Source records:
□ □ □
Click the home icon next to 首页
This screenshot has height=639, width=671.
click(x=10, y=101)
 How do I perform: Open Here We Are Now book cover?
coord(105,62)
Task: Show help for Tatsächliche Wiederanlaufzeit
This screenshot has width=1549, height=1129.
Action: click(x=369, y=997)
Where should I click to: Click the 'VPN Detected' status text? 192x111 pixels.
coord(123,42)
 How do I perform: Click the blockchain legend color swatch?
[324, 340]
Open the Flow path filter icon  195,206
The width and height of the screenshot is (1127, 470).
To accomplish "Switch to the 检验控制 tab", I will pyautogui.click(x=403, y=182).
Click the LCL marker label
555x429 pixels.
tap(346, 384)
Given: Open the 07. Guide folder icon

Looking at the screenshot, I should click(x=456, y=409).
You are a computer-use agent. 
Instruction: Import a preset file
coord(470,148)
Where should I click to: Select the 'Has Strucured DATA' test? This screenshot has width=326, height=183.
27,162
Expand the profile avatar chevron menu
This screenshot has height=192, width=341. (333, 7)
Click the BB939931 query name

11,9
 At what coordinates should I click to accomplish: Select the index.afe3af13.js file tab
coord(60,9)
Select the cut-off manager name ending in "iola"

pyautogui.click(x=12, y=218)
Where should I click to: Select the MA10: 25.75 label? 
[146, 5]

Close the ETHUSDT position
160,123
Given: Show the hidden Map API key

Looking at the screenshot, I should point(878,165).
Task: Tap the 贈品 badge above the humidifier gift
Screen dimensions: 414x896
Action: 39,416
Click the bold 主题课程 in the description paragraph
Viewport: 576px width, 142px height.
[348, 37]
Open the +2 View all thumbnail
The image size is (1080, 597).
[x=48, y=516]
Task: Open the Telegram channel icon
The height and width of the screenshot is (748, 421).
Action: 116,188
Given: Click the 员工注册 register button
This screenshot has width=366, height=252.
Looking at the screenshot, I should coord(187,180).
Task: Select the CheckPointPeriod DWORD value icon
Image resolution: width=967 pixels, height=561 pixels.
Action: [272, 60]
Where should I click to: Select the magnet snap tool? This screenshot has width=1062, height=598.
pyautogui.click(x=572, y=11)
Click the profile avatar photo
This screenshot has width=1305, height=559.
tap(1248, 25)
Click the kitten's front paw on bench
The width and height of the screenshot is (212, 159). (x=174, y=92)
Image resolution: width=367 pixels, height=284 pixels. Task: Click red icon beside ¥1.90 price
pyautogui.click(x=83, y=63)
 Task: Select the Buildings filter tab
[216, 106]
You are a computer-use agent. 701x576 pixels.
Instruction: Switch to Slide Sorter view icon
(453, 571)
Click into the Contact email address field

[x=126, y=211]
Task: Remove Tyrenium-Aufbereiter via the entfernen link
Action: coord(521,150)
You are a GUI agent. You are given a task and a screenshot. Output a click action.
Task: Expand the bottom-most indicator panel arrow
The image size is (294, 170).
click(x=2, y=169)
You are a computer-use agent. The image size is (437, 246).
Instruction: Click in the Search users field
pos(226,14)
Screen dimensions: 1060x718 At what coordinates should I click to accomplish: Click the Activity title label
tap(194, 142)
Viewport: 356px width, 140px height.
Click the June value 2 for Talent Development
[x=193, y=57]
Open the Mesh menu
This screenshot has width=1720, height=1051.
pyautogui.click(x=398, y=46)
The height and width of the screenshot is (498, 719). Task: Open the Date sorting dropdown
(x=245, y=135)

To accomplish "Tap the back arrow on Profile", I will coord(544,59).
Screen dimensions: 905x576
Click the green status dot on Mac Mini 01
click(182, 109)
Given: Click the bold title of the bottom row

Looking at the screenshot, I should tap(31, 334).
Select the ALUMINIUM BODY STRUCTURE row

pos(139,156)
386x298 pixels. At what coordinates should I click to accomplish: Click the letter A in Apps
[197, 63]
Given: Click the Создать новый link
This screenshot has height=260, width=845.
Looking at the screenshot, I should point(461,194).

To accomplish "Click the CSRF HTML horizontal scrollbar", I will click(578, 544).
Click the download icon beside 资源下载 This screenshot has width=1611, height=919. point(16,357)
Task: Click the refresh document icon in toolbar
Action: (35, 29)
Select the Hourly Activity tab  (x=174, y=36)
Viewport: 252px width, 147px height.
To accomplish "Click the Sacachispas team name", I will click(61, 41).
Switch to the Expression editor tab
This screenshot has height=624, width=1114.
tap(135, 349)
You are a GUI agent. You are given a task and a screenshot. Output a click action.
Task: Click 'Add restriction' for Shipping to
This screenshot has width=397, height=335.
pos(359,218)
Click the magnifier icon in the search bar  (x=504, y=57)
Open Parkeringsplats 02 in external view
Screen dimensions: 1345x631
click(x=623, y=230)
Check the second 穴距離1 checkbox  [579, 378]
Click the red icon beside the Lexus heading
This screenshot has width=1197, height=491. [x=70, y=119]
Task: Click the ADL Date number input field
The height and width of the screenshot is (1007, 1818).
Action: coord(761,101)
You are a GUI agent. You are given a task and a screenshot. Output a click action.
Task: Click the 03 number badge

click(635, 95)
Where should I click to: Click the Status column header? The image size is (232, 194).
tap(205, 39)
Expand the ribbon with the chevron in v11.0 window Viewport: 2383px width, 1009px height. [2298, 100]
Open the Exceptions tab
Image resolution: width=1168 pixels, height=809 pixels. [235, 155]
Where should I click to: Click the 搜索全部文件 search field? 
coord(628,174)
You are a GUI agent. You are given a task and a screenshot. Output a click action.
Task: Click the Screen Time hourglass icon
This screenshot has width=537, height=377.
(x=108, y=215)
□ □ □
Exercise goal: Select each line of the records above that contains the string "field". Case counts.

Full solution:
Click into the Contact email address field
Instruction: Click in the Search users field
Task: Click the ADL Date number input field
Where should I click to: Click the 搜索全部文件 search field? 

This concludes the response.